Aku tidak suka dengan sikap defensifnya. Aku tidak suka hanya aku yang disalahkan untuk sebuah kesalahan kolektif. Oke, mungkin memang aku project leader-nya. Aku tetap tidak suka bagaimana ia melupakan keberhasilan – keberhasilanku sebelumnya saat ia menemukan kesalahan seperti sore ini. Dan sore ini juga, aku semakin heran dengan sikapnya. Kenapa Mbak Windy harus menyerang pribadiku sih? Kenapa tidak fokus saja pada masalahnya? Memangnya aku yang minta pada Tuhan untuk terlahir cantik? Memangnya salah kalau aku cantik? Ia hanya merendahkan saja penghormatanku kepadanya sebagai seorang atasan.
Aku tidak suka pada Mbak Windy. Dia selalu mencari – cari urusan denganku dengan cara yang tidak menyenangkan.
Setelah berurusan dengan Mbak Windy, aku pasti membawa oleh – oleh sekantong petasan amarah yang siap diledakkan. Saat aku mengeluarkan isi kantongku, Mas Azar, Abby, Mas Awan, juga teman – temanku yang lain seolah – olah telah siap dengan botol air masing - masing untuk menyiram petasanku sampai padam. Itulah yang selalu mereka lakukan.
“Udahlah, Na.

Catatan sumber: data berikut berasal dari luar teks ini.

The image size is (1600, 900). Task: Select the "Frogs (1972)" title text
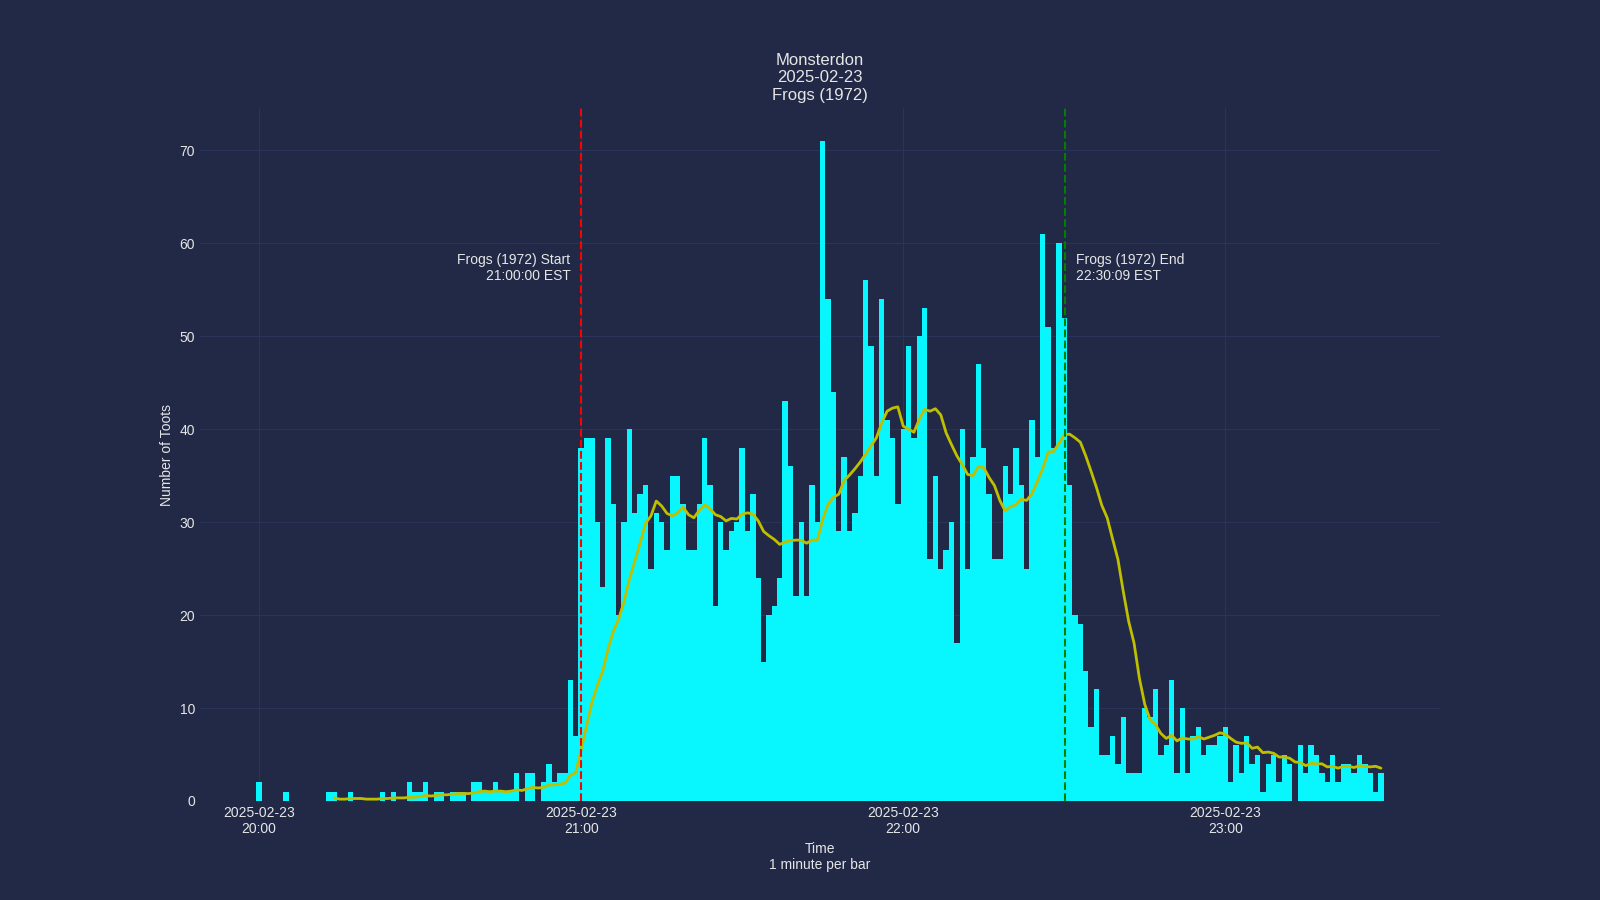(x=819, y=93)
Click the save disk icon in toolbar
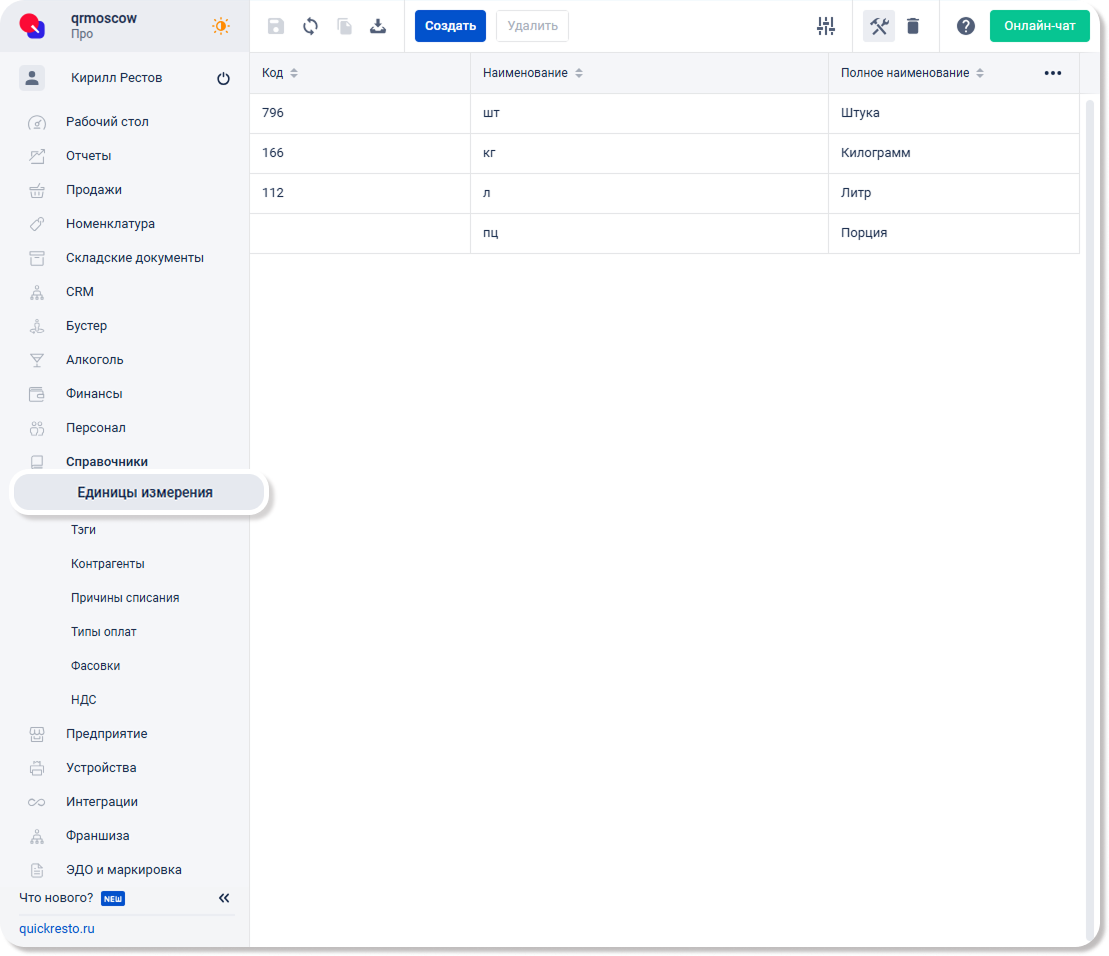The width and height of the screenshot is (1109, 956). click(x=276, y=27)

Lo tahu sendiri dia kayak gimana.”
“Masuk telinga kanan keluar telinga kiri, Na.”
“Jangan – jangan, Mbak Windy naksir sama lo kali, Na.”
Sial.
___
Aku ingat tiga bulan lalu, saat aku pulang dari kantor dengan perasaan kesal karena hari itu Mbak Windy mengomentari cara berpakaianku yang menurutku biasa – biasa saja, sebuket mawar peach dan aster putih yang diikat pita merah muda tergeletak di atas tempat tidurku. Tidak ada kartu ucapan diikatkan di buket itu. Aku tidak bisa tahu siapa pengirimnya, dan untuk maksud apa. Aku tidak sedang berulang tahun hari itu. Aku juga tidak baru saja mendapatkan prestasi yang layak diberi hadiah sebuket bunga mahal.
Saat kutanya orang rumah yang menerima kiriman bunga itu, mereka tak memberikan informasi berguna yang bisa kupakai untuk menelusuri siapa pengirimnya.
Esok harinya, kutanyakan teman – teman kantorku satu – satu. Namun tak ada yang mengaku. Tentu saja aku tidak perlu menanyakan Mbak Windy. Ia kucoret dalam daftar orang – orang yang mungkin mengirimiku bunga. Ia kan tidak suka padaku.
Minggu depannya, kiriman buket bunga yang lain datang. Kali ini mawar merah muda dan mawar putih yang dirangkai dengan lili yang masih berupa kuncup hijau.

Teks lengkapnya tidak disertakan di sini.